Molecular Dynamics Simulations of the Open State Structure of a Bacterial Voltage-Gated Sodium Channel Reveal the Binding Mechanisms of Channel Blockers

Abstract

Selective, rapid and transient sodium ion conduction via the opening of voltage-gated sodium channel is essential for the initiation of the action potential in excitable cells. Mutations cause malfunctions of human sodium channels, leading to a wide range of clinically detrimental and even fatal diseases, such as epilepsy, cardiac arrhythmia, and chronic pain syndrome; hence these channels are subject to extensive structural and functional studies and enlisted as key targets for drug development.Previous investigations using crystallographic, computational, and electrophysiology methods (Bagneris et al., 2014, Proc. Natl. Acad.
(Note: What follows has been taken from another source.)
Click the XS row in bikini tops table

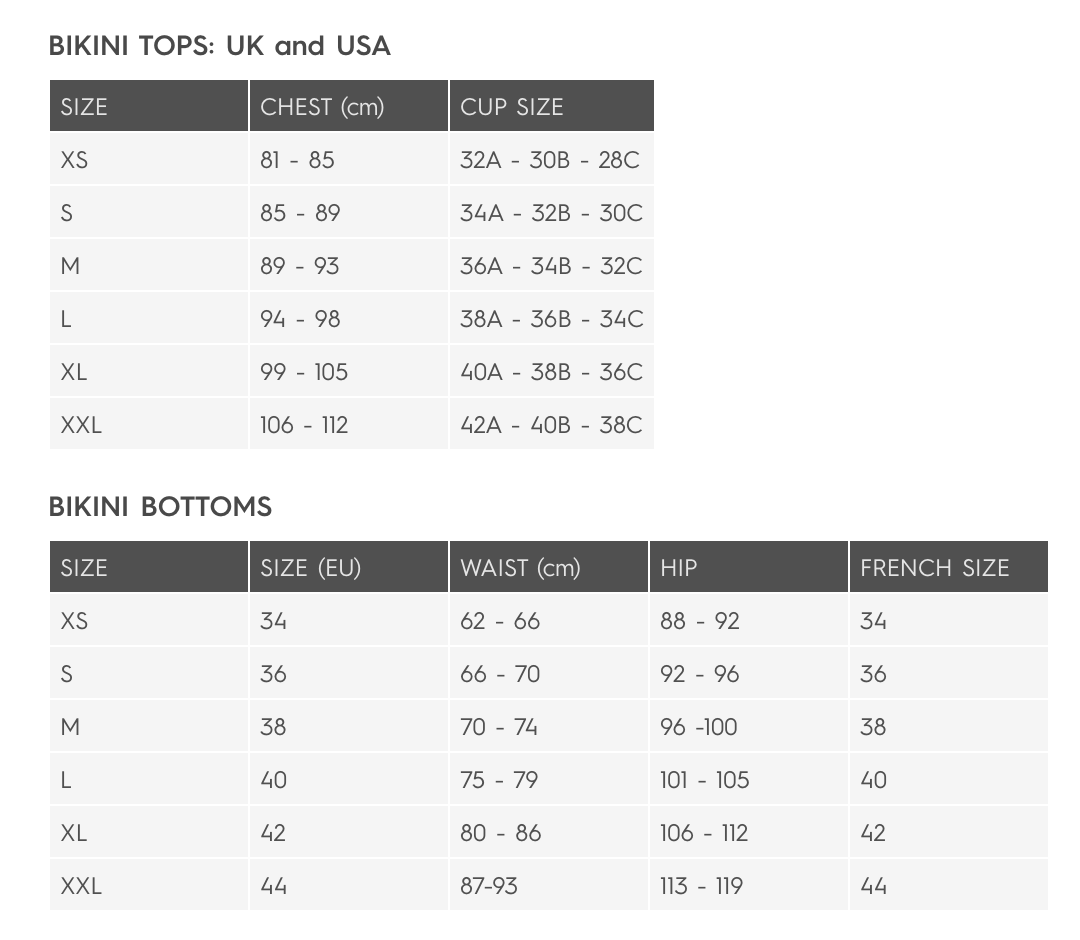pyautogui.click(x=75, y=160)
Sci.), have shown that the affinities of selected drugs and their analogues are remarkably similar for the bacterial sodium channel NavMs and human Nav1.1 channels. Mutagenesis studies suggested two key pore-lining residues of NavMs’ S6 transmembrane helices playing pivotal roles in channel blocking; they are conserved at equivalent positions in several repeats of human Nav channels.Microsecond atomic detail equilibrium molecular dynamics simulations based on the crystal structure of an open form of NavMs (McCusker et al, 2012, Nature Comm) shed light on the mechanisms of drug interaction inside the channel cavity. The results provide atomic determinants for drug electron densities discovered in the aforementioned study. The discrepancies of binding affinities for different drug analogues are also characterized.